Governance Scorecard Generator

The Governance Scorecard (F-19) generates auditor-ready compliance reports that map Nomotic governance data against compliance frameworks.

Usage

# SOC2 scorecard (HTML)
nomotic scorecard --agent <agent-id> --framework soc2

# HIPAA scorecard (JSON)
nomotic scorecard --agent <agent-id> --framework hipaa --format json

Output Formats

HTML

Self-contained, print-ready HTML with all CSS inline. No external dependencies. Open in any browser and print to PDF for auditor delivery.

JSON

Machine-readable format for integration with compliance management platforms.

Compliance Frameworks

SOC2 Controls

Control ID	Control Name	Coverage	Nomotic Feature
CC6.1	Logical and Physical Access Controls	Full	GovernanceAuthorityRegistry + role-based override
CC6.6	Security Threats from Outside Systems	Partial	14-dimensional evaluation including scope_compliance
CC7.2	System Monitoring	Full	Hash-chained audit trail + DriftMonitor
CC7.3	Evaluation of Security Events	Full	UCS evaluation engine + ESCALATE verdict routing
CC7.4	Incident Response	Partial	Interrupt authority + approval queue
CC9.2	Vendor and Business Partner Management	Indirect	Delegation chain enforcement

HIPAA Controls

Control ID	Control Name	Coverage	Nomotic Feature
164.312(a)(1)	Access Control	Full	Scope compliance dimension + GovernanceAuthorityRegistry
164.312(b)	Audit Controls	Full	Hash-chained immutable audit trail
164.312(c)(1)	Integrity	Partial	Constitutional Rules Engine + output validation
164.312(d)	Person Authentication	Indirect	Agent Birth Certificate cryptographic identity
164.312(e)(2)(ii)	Encryption	None	Not provided — use transport-layer encryption

Scorecard Sections

1. Agent Identity — certificate ID, archetype, trust score, compliance preset

2. Behavioral Summary (30d) — evaluation counts, allow/deny/escalate rates, average UCS, trust trajectory sparkline

3. Compliance Framework Mapping — control-by-control coverage with Nomotic feature attribution

4. Gap Analysis — controls with no or partial coverage, severity levels, recommendations

5. Archetype Benchmark — agent metrics compared against archetype baselines (deny rate, UCS average, drift frequency)

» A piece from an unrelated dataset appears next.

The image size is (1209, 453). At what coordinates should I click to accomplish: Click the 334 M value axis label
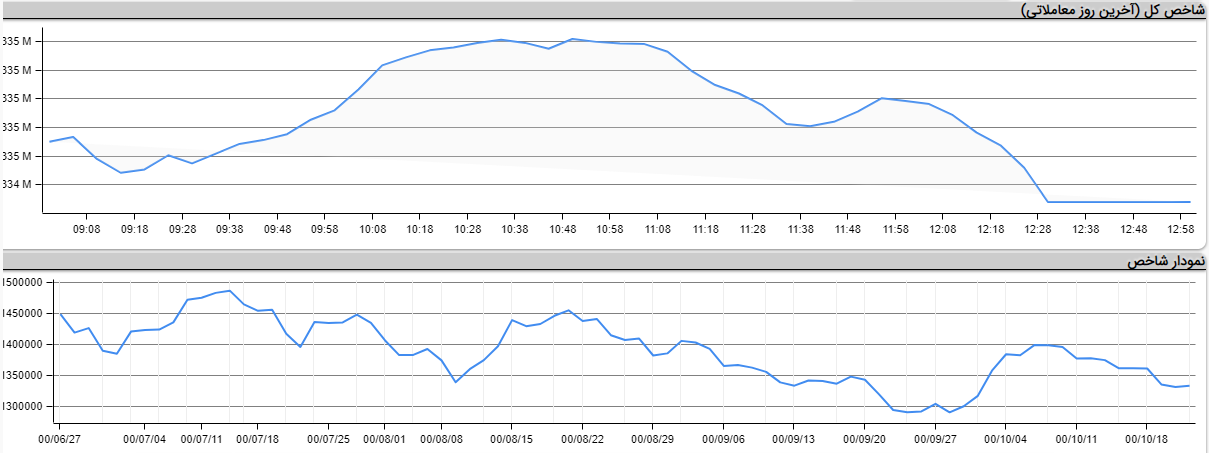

6. Signature Block — generation timestamp, Nomotic version, audit record hash for provenance

Audit Hash Provenance

The scorecard includes the latest audit record hash (audit_record_hash). Auditors can use this to verify that the scorecard was generated from an unmodified audit chain, establishing a provenance link between the compliance report and the underlying governance data.